Waterman looked at Ferrier with a touch of admiration. Yes, he was thinking, Ian has a way with women, the young and the old, the plain and the pretty. “You really like them, don’t you?” That’s what got through to them, one and all.

“Let’s have your friends in,” Ferrier said brusquely.

“Do you feel well enough to face them?”

“I’ll manage.” That was something he couldn’t have truthfully said half an hour ago. It was a cheering measure of his recovery.

Waterman started moving quickly again. He went into the hall, slightly opened the door, avoided the bright moonlight, kept to the pools of dark shadows. He found the three men waiting under the nearest palm trees. Martin was the most impatient. He didn’t speak his grumbles at being kept waiting so long, but they were clearly expressed in his abrupt movements, in his way of forging ahead without even listening to Waterman’s quiet explanation. The man who was calling himself Smith was definitely interested. So was Mike, who risked a whispered comment: “Looks as if our quick hop across the Atlantic was worth it after all.”

“Sh!” said Martin angrily. He was the first to go inside. He waited in the dark hall until the others had slipped through the half-opened door, locked and chained it, moved over to a wall switch, turned the hall light back on.
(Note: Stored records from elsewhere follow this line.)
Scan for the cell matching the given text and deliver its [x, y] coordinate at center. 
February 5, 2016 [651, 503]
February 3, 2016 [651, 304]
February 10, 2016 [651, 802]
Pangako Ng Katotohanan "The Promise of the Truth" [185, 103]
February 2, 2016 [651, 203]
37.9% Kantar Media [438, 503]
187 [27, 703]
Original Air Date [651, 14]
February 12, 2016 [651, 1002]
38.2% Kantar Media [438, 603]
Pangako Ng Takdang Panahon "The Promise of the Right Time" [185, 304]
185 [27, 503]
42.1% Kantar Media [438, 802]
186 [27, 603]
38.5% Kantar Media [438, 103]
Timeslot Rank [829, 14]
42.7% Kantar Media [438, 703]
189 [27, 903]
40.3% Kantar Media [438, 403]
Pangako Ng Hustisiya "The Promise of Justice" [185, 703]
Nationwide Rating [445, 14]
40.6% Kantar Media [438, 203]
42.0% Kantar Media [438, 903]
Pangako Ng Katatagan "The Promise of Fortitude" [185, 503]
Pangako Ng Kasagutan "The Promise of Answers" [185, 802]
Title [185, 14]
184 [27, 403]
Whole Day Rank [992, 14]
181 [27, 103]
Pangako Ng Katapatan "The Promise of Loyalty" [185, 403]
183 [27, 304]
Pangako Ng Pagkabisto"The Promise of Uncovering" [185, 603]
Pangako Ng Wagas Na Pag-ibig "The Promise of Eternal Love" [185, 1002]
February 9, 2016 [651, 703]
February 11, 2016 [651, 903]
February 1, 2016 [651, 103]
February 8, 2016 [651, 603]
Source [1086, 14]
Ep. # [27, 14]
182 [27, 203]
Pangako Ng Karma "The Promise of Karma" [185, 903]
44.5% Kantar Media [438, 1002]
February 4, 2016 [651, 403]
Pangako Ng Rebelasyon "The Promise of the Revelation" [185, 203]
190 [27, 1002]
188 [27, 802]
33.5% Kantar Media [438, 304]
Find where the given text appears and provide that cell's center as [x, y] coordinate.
Then in a tight little phalanx the three men came into the big room. (Waterman kept tactfully apart, a mild demonstration of his own independence.)

Which is which? Ferrier wondered as he stared at them and they at him. The youngest was easy to place: Mike, the subordinate, in his late twenties, neat and crisp and squared away like a small frigate between two ships of the line.

“This is Smith, just over from Washington,” Waterman said, and indicated the man Ferrier had been studying with a very cold look. So the other one is Martin, Ferrier thought, and transferred the cold look to its proper target. Martin was the older of the two—in fact, he was the oldest in the room by about ten years. He was fairly tall, carried himself with authority, was half bald (his dark hair hadn’t lost its colour, though) and had a white-skinned face as if he had never been touched by a Spanish sun. His features were good, his expression would be pleasant enough once that slight scowl of impatience faded, and his movements were quick, decided. At present, he was adjusting the shutters, barely looked around for a brief nod in Ferrier’s direction as Waterman introduced him. Waterman said, with his own touch of impatience, “Look, Martin, there’s nothing to be seen through these cracks in the shutters—you tested that from the garden. Just lights on, that’s all we could see.”

“Too many lights,” Martin said. He had a rich and imposing voice, mellifluous. “You’d think a party was going on here.” He moved over to the master switch at the foot of the staircase, fiddled around with it, dimmed some of the lamps. He then
chose a seat beside one of those, smoothed down his neat dark-blue jacket, seemed quite content to sit there and outstare Ferrier from his chair in the shadows.